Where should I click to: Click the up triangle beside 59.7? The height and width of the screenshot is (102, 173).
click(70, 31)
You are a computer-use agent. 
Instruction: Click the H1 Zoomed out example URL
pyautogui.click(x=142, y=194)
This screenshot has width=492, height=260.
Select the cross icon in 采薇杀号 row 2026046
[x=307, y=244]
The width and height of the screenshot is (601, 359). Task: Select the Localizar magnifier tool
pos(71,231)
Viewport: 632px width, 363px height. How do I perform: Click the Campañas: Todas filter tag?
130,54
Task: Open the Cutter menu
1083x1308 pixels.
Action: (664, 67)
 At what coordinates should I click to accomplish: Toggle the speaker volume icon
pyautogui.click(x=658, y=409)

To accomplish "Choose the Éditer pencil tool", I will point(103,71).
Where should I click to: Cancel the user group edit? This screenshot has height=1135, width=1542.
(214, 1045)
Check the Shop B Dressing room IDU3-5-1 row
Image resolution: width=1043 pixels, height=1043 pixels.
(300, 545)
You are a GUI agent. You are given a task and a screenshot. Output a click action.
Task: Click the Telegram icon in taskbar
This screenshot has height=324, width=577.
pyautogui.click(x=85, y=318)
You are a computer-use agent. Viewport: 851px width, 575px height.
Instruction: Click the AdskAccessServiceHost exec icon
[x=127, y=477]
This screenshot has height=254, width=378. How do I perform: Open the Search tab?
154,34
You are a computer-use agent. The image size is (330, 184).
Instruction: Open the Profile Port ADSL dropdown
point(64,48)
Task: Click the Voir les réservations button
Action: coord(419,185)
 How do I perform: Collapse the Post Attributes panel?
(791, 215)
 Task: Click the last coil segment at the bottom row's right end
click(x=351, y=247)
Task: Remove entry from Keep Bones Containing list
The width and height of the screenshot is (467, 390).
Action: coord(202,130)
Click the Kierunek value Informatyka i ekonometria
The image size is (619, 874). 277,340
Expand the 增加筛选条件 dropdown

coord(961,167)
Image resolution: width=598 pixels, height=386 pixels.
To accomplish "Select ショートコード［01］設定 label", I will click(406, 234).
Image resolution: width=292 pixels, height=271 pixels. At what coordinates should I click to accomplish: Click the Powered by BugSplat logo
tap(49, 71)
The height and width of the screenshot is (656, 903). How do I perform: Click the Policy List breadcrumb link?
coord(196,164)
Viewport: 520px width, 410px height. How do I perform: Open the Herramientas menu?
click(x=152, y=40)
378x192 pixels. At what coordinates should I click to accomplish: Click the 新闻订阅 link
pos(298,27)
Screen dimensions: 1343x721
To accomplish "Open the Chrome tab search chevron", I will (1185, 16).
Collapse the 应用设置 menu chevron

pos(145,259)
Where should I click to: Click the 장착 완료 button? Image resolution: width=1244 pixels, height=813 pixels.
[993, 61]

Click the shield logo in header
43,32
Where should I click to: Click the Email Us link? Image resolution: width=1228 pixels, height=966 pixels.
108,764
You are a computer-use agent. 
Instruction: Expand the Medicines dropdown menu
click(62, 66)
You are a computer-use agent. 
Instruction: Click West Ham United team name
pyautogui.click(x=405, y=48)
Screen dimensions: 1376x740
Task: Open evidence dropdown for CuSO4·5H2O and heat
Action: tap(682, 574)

REQUEST
Rewrite the lines above as a numbered list, leaving out the blank lines.

WRITTEN ANSWER
1. Where should I click to: Click the up triangle beside 59.7? The height and width of the screenshot is (102, 173).
2. click(70, 31)
3. You are a computer-use agent. 
4. Instruction: Click the H1 Zoomed out example URL
5. pyautogui.click(x=142, y=194)
6. This screenshot has width=492, height=260.
7. Select the cross icon in 采薇杀号 row 2026046
8. [x=307, y=244]
9. The width and height of the screenshot is (601, 359). Task: Select the Localizar magnifier tool
10. pos(71,231)
11. Viewport: 632px width, 363px height. How do I perform: Click the Campañas: Todas filter tag?
12. 130,54
13. Task: Open the Cutter menu
14. 1083x1308 pixels.
15. Action: (664, 67)
16.  At what coordinates should I click to accomplish: Toggle the speaker volume icon
17. pyautogui.click(x=658, y=409)
18. To accomplish "Choose the Éditer pencil tool", I will point(103,71).
19. Where should I click to: Cancel the user group edit? This screenshot has height=1135, width=1542.
20. (214, 1045)
21. Check the Shop B Dressing room IDU3-5-1 row
22. Image resolution: width=1043 pixels, height=1043 pixels.
23. (300, 545)
24. You are a GUI agent. You are given a task and a screenshot. Output a click action.
25. Task: Click the Telegram icon in taskbar
26. This screenshot has height=324, width=577.
27. pyautogui.click(x=85, y=318)
28. You are a computer-use agent. Viewport: 851px width, 575px height.
29. Instruction: Click the AdskAccessServiceHost exec icon
30. [x=127, y=477]
31. This screenshot has height=254, width=378. How do I perform: Open the Search tab?
32. 154,34
33. You are a computer-use agent. The image size is (330, 184).
34. Instruction: Open the Profile Port ADSL dropdown
35. point(64,48)
36. Task: Click the Voir les réservations button
37. Action: coord(419,185)
38.  How do I perform: Collapse the Post Attributes panel?
39. (791, 215)
40.  Task: Click the last coil segment at the bottom row's right end
41. click(x=351, y=247)
42. Task: Remove entry from Keep Bones Containing list
43. The width and height of the screenshot is (467, 390).
44. Action: coord(202,130)
45. Click the Kierunek value Informatyka i ekonometria
46. The image size is (619, 874). 277,340
47. Expand the 增加筛选条件 dropdown
48. coord(961,167)
49. Image resolution: width=598 pixels, height=386 pixels.
50. To accomplish "Select ショートコード［01］設定 label", I will click(406, 234).
51. Image resolution: width=292 pixels, height=271 pixels. At what coordinates should I click to accomplish: Click the Powered by BugSplat logo
52. tap(49, 71)
53. The height and width of the screenshot is (656, 903). How do I perform: Click the Policy List breadcrumb link?
54. coord(196,164)
55. Viewport: 520px width, 410px height. How do I perform: Open the Herramientas menu?
56. click(x=152, y=40)
57. 378x192 pixels. At what coordinates should I click to accomplish: Click the 新闻订阅 link
58. pos(298,27)
59. Screen dimensions: 1343x721
60. To accomplish "Open the Chrome tab search chevron", I will (1185, 16).
61. Collapse the 应用设置 menu chevron
62. pos(145,259)
63. Where should I click to: Click the 장착 완료 button? Image resolution: width=1244 pixels, height=813 pixels.
64. [993, 61]
65. Click the shield logo in header
66. 43,32
67. Where should I click to: Click the Email Us link? Image resolution: width=1228 pixels, height=966 pixels.
68. 108,764
69. You are a computer-use agent. 
70. Instruction: Expand the Medicines dropdown menu
71. click(62, 66)
72. You are a computer-use agent. 
73. Instruction: Click West Ham United team name
74. pyautogui.click(x=405, y=48)
75. Screen dimensions: 1376x740
76. Task: Open evidence dropdown for CuSO4·5H2O and heat
77. Action: tap(682, 574)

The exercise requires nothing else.